On September 10th Durham took a first step towards planning for the future acquisition and development of a 2.2 mile rail corridor in downtown Durham. The Duke Beltline is a rail spur that rings the western and northern portions of downtown. Supporters of a rails-to-trails conversion see it as a complement to the American Tobacco Trail and other city greenway projects.
Federal officials have awarded Durham a $222,700 grant the city can use to fund planning for a new trail along the Duke Beltline rail corridor.
U.S. Reps. G.K. Butterfield, D-1st, and David Price, D-4th, issued a joint statement Wednesday evening announcing the decision by the U.S. Department of Transportation.
Butterfield made a point of thanking Secretary of Transportation Anthony Foxx, a former mayor of Charlotte, for supporting the application.

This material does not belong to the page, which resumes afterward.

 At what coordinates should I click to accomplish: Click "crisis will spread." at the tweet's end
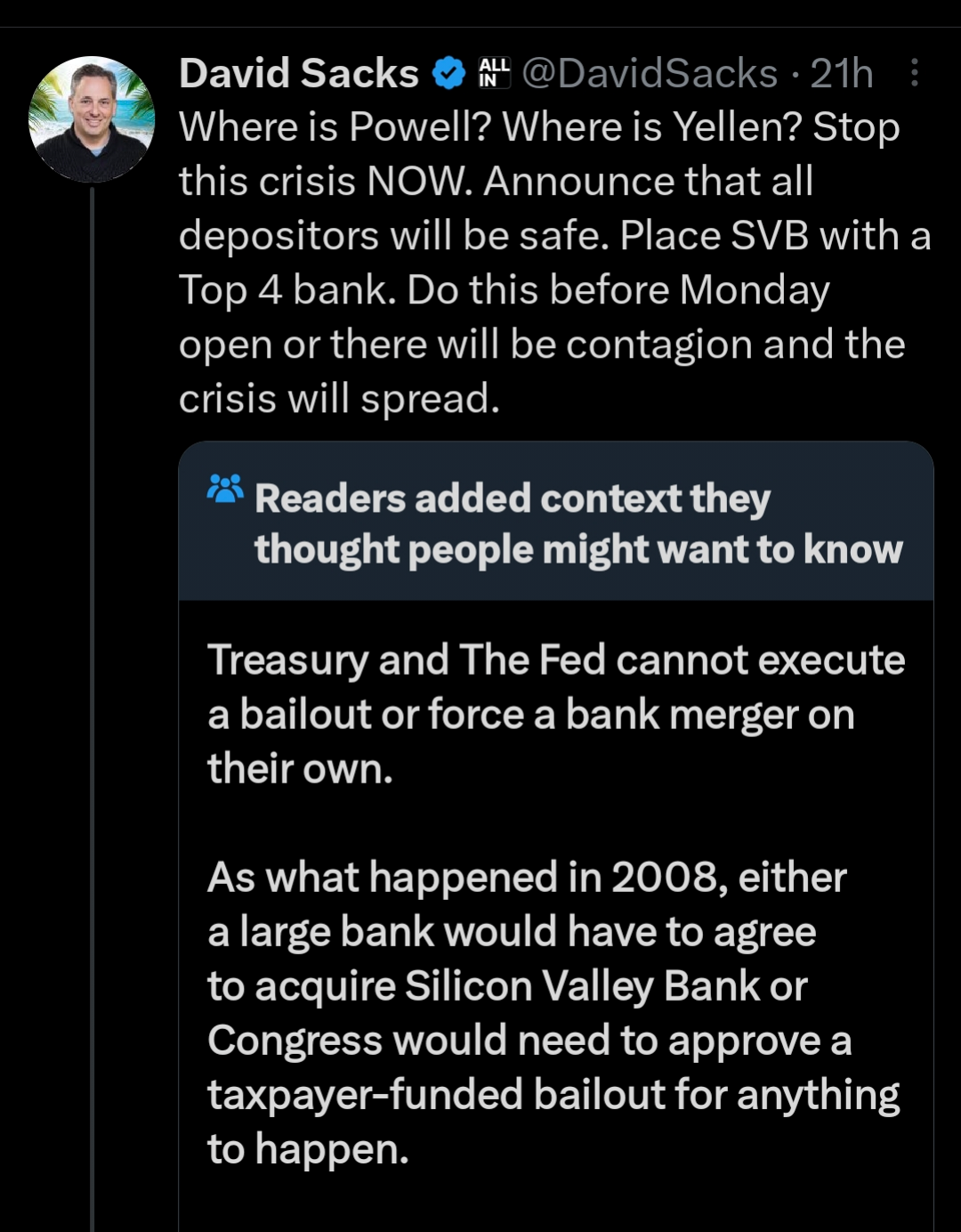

The grant replied to an application from the city government, which hopes someday to acquire the downtown-ringing Beltline from the Norfolk Southern Corp.

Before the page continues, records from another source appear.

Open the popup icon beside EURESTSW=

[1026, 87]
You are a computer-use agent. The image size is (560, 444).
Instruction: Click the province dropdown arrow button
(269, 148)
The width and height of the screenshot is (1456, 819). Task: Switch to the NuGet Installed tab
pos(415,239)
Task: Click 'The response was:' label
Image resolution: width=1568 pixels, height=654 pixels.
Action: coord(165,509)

City Manager Tom Bonfield said the planning work should bolster the city’s case if and when it comes time to seek outside funding for an acquisition. “If we were going to look for philanthropic support from the private sector, the foundation or business world, it was difficult to do that without a plan or strategy or some visual representation of what we’re talking about,” Bonfield said, summarizing the advice officials have solicited from organizations who might be able to help.

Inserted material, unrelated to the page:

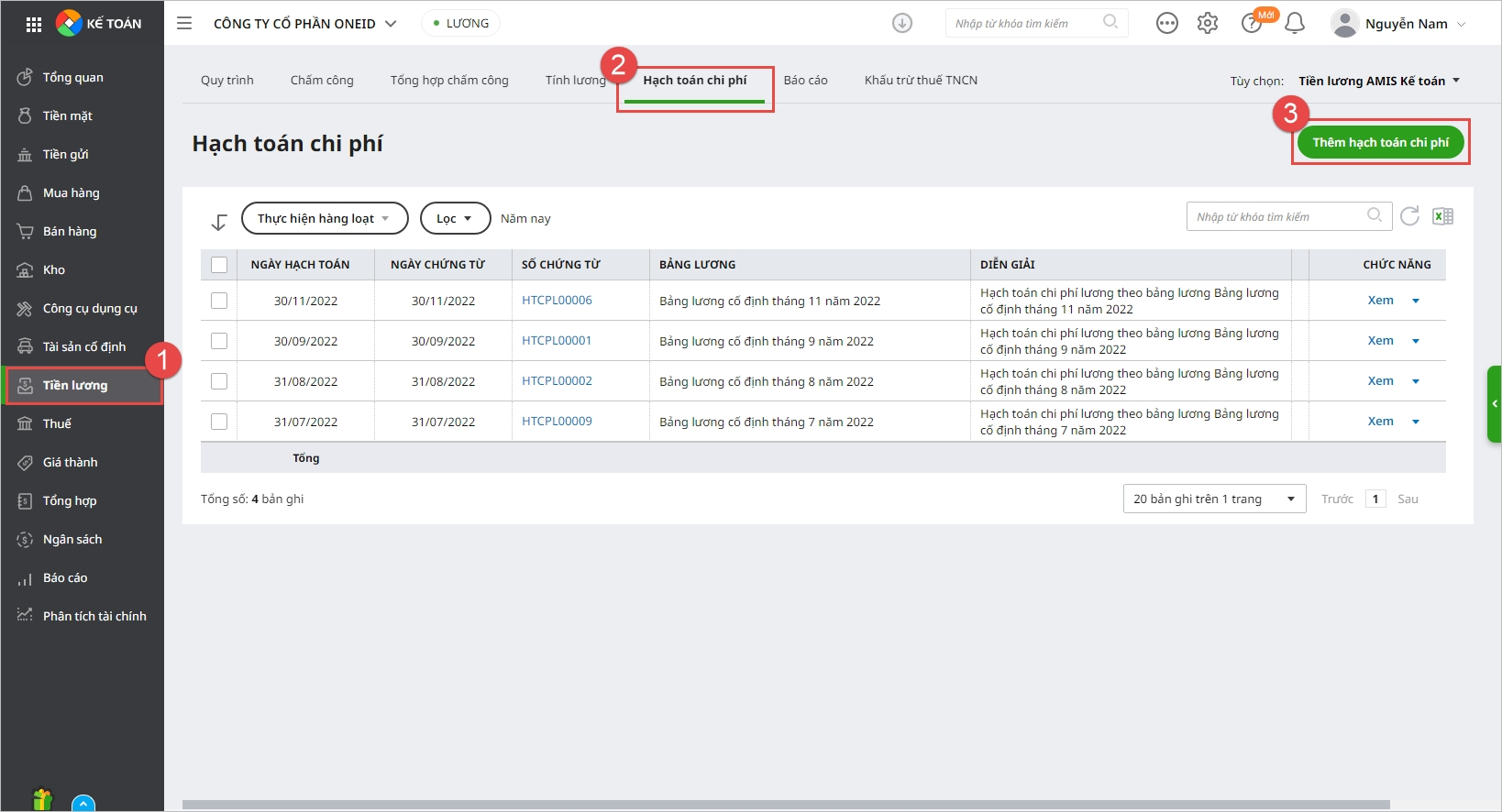Open the notifications bell
This screenshot has width=1502, height=812.
[x=1295, y=24]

Officials will need to come up with a $75,000 local match, with private contributions being a potential source of at least some of that money.
City Transportation Director Mark Ahrendsen said in putting together the grant application, officials touched base with Duke University, Downtown Durham Inc. and the people behind the American Tobacco complex and the proposed Durham Innovation District. They “indicated if we were successful [in landing the planning grant], we’d be returning to them,” Ahrendsen said. “They were open to that, but no commitments were made at that time. We will follow up with the private interests that expressed support for the project.”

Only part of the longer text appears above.